By now, most small to midsize businesses (SMBs) have heard the buzz about the importance of having a mobile presence. It seems most everyone these days is searching for information from a smartphone, tablet or phablet. And if they are searching for what you’re selling—or better yet, your business—not having that information readily available for viewing on a mobile device may lose you a sale or many sales.
Yes, it may be okay for awhile to have your business page on Facebook, Twitter and other social media as your “mobile presence.” But when mobile customers are searching on Google, they want to find information on the top of the search list and in a mobile-friendly format. That means they expect to reach a site that automatically fits to their screen, doesn’t require them to zoom in or out to see the page data, and doesn’t rely on Flash— which isn’t really used on most smartphones or tablets.

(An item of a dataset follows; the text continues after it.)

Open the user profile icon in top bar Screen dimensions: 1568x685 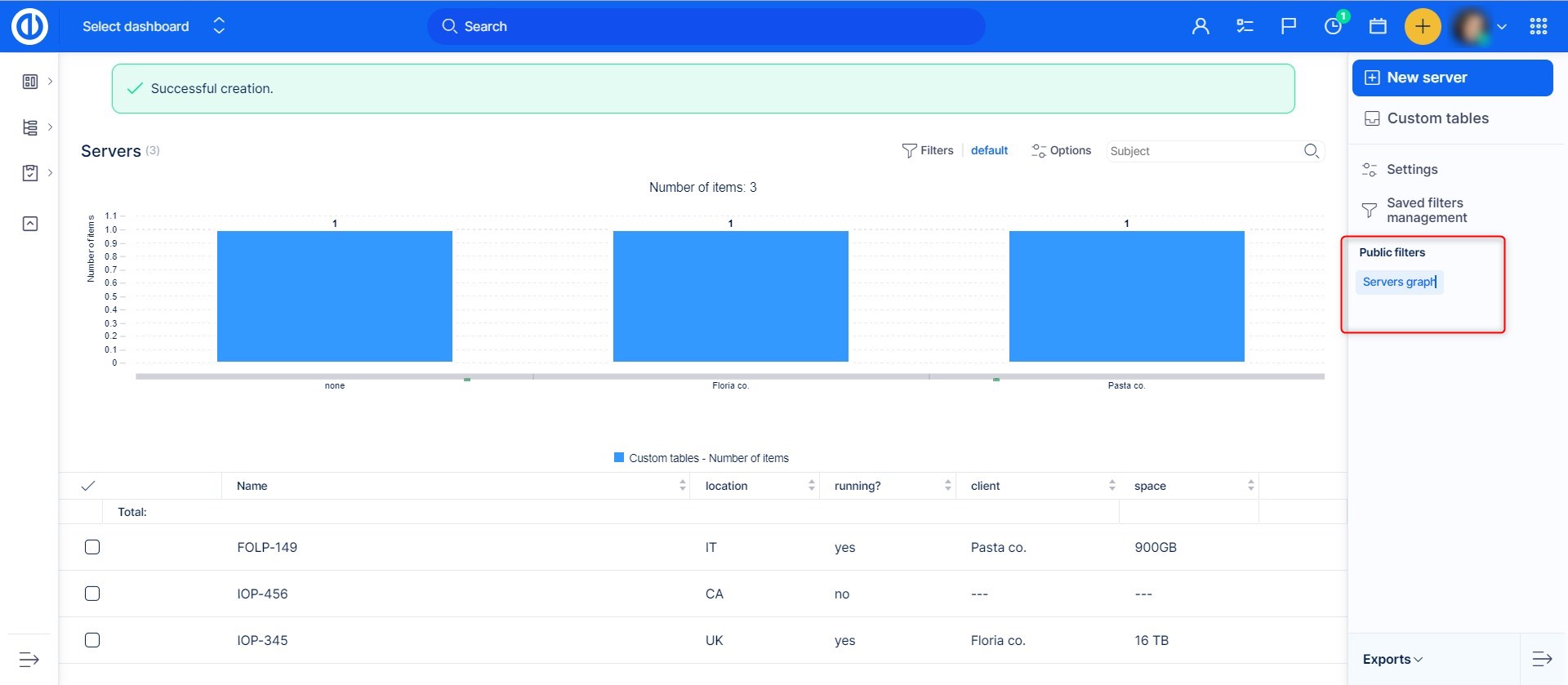1200,26
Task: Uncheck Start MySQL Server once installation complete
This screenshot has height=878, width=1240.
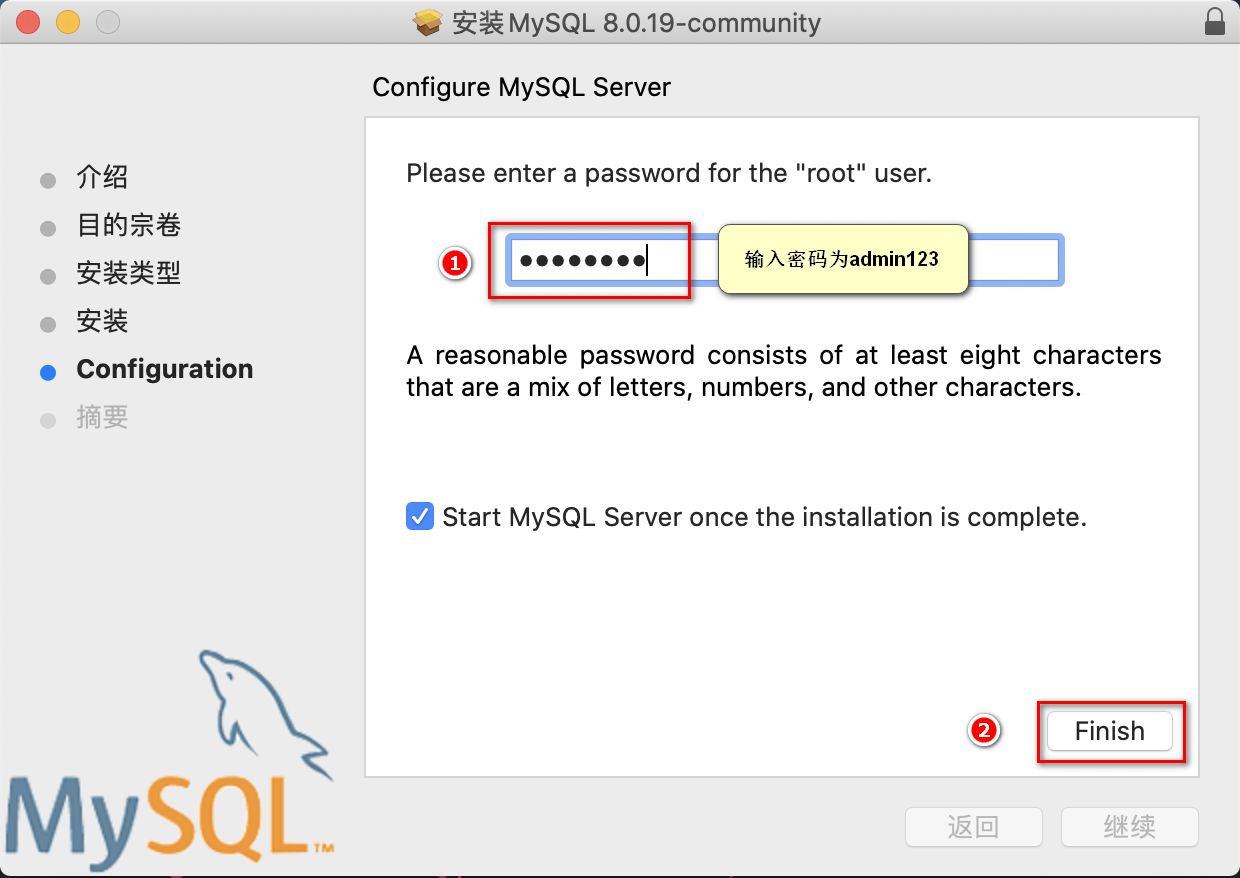Action: point(419,516)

“A lot of SMBs are resistant to upgrading their website to be responsive. They’ll all tell you that SEO is a priority, and they want to rank high in the search results, but they’re often not willing to take that next step. Responsive websites can be fairly expensive and take a bit of time to build out, but it’s not really an option anymore. In order to be competitive in Google, companies are going to have to have mobile-friendly websites.”
Back in April, one other big motivating factor was set into motion: Google’s latest mobile ranking update, also known as “Mobilegeddon.” The basic takeaway from the announcement was that websites that have been optimized for mobile devices will be prioritized in search results. If your website hasn’t been updated to be mobile responsive, most likely your ranking in Google’s search results will go down, resulting in less traffic to your site—potentially a lot less.
It’s now almost June and Koozai, a digital marketing agency, released results of its first look into the effects of Mobilegeddon on SMBs. It’s not pretty. Of the surveyed businesses, 41 percent saw “a drop in rankings of at least three places,” with some reporting drops as significant as 50 percent. Even scarier, 27 percent reported that their websites saw drops even after they had been “actually optimized for mobile.” Koozai CEO Ben Norman attributed those ranking drops to the likelihood that competitors were just better optimized in other ranking factors.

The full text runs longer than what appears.